[DIRECTIONS FOR THIS TASK]
Write out every line of the data below word for word, with no changes.

## Start ENTRIES PROVIDED

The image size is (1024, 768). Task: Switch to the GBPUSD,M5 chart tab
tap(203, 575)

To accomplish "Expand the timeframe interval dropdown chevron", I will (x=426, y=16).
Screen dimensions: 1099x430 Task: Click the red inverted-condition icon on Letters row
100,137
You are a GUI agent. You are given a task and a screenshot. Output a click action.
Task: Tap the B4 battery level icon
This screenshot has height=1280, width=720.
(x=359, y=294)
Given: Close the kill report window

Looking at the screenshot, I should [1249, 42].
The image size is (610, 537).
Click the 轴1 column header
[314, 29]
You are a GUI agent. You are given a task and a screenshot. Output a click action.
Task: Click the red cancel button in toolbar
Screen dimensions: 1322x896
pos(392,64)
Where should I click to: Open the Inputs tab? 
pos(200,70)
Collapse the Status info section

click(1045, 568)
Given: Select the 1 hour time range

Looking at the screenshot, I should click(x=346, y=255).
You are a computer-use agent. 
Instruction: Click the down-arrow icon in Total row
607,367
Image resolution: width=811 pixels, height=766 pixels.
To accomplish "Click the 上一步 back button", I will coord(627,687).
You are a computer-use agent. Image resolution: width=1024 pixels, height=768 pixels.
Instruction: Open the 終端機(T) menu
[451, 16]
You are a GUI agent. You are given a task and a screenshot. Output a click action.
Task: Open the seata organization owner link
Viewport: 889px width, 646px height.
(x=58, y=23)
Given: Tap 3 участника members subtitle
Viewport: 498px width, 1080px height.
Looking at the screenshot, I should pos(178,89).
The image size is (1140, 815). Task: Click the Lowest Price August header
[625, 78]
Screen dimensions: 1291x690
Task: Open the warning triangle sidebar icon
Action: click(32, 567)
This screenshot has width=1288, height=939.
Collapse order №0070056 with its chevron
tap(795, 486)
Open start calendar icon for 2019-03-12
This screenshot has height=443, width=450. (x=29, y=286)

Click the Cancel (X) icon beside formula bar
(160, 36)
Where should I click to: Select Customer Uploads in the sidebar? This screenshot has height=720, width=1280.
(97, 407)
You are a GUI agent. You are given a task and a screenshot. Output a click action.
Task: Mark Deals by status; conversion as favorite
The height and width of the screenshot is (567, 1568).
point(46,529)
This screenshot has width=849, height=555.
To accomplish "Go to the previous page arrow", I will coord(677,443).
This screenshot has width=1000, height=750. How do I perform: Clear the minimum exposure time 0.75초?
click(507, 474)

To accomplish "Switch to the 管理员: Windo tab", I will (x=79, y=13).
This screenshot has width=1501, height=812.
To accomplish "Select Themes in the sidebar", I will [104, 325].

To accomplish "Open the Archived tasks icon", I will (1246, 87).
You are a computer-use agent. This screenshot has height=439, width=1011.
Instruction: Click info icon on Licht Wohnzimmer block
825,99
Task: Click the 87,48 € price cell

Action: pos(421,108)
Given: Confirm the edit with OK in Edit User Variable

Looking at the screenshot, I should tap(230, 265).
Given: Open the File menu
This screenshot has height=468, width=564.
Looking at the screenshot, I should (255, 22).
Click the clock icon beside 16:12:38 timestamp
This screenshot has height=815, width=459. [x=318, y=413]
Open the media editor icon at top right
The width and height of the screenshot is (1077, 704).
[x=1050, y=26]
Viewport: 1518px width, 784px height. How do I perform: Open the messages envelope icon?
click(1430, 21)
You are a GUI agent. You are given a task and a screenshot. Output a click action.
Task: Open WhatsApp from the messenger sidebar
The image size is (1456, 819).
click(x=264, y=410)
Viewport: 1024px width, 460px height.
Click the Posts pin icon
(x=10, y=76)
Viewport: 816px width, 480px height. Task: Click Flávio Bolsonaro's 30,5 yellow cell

## End ENTRIES PROVIDED

[SOLUTION BELOW]
The image size is (1024, 768). Task: Switch to the GBPUSD,M5 chart tab
tap(203, 575)

To accomplish "Expand the timeframe interval dropdown chevron", I will (x=426, y=16).
Screen dimensions: 1099x430 Task: Click the red inverted-condition icon on Letters row
100,137
You are a GUI agent. You are given a task and a screenshot. Output a click action.
Task: Tap the B4 battery level icon
This screenshot has height=1280, width=720.
(x=359, y=294)
Given: Close the kill report window

Looking at the screenshot, I should [1249, 42].
The image size is (610, 537).
Click the 轴1 column header
[314, 29]
You are a GUI agent. You are given a task and a screenshot. Output a click action.
Task: Click the red cancel button in toolbar
Screen dimensions: 1322x896
pos(392,64)
Where should I click to: Open the Inputs tab? 
pos(200,70)
Collapse the Status info section

click(1045, 568)
Given: Select the 1 hour time range

Looking at the screenshot, I should click(x=346, y=255).
You are a computer-use agent. 
Instruction: Click the down-arrow icon in Total row
607,367
Image resolution: width=811 pixels, height=766 pixels.
To accomplish "Click the 上一步 back button", I will coord(627,687).
You are a computer-use agent. Image resolution: width=1024 pixels, height=768 pixels.
Instruction: Open the 終端機(T) menu
[451, 16]
You are a GUI agent. You are given a task and a screenshot. Output a click action.
Task: Open the seata organization owner link
Viewport: 889px width, 646px height.
(x=58, y=23)
Given: Tap 3 участника members subtitle
Viewport: 498px width, 1080px height.
Looking at the screenshot, I should pos(178,89).
The image size is (1140, 815). Task: Click the Lowest Price August header
[625, 78]
Screen dimensions: 1291x690
Task: Open the warning triangle sidebar icon
Action: click(32, 567)
This screenshot has width=1288, height=939.
Collapse order №0070056 with its chevron
tap(795, 486)
Open start calendar icon for 2019-03-12
This screenshot has height=443, width=450. (x=29, y=286)

Click the Cancel (X) icon beside formula bar
(160, 36)
Where should I click to: Select Customer Uploads in the sidebar? This screenshot has height=720, width=1280.
(97, 407)
You are a GUI agent. You are given a task and a screenshot. Output a click action.
Task: Mark Deals by status; conversion as favorite
The height and width of the screenshot is (567, 1568).
point(46,529)
This screenshot has width=849, height=555.
To accomplish "Go to the previous page arrow", I will coord(677,443).
This screenshot has width=1000, height=750. How do I perform: Clear the minimum exposure time 0.75초?
click(507, 474)

To accomplish "Switch to the 管理员: Windo tab", I will (x=79, y=13).
This screenshot has width=1501, height=812.
To accomplish "Select Themes in the sidebar", I will [104, 325].

To accomplish "Open the Archived tasks icon", I will (1246, 87).
You are a computer-use agent. This screenshot has height=439, width=1011.
Instruction: Click info icon on Licht Wohnzimmer block
825,99
Task: Click the 87,48 € price cell

Action: pos(421,108)
Given: Confirm the edit with OK in Edit User Variable

Looking at the screenshot, I should tap(230, 265).
Given: Open the File menu
This screenshot has height=468, width=564.
Looking at the screenshot, I should (255, 22).
Click the clock icon beside 16:12:38 timestamp
This screenshot has height=815, width=459. [x=318, y=413]
Open the media editor icon at top right
The width and height of the screenshot is (1077, 704).
[x=1050, y=26]
Viewport: 1518px width, 784px height. How do I perform: Open the messages envelope icon?
click(1430, 21)
You are a GUI agent. You are given a task and a screenshot. Output a click action.
Task: Open WhatsApp from the messenger sidebar
The image size is (1456, 819).
click(x=264, y=410)
Viewport: 1024px width, 460px height.
Click the Posts pin icon
(x=10, y=76)
Viewport: 816px width, 480px height. Task: Click Flávio Bolsonaro's 30,5 yellow cell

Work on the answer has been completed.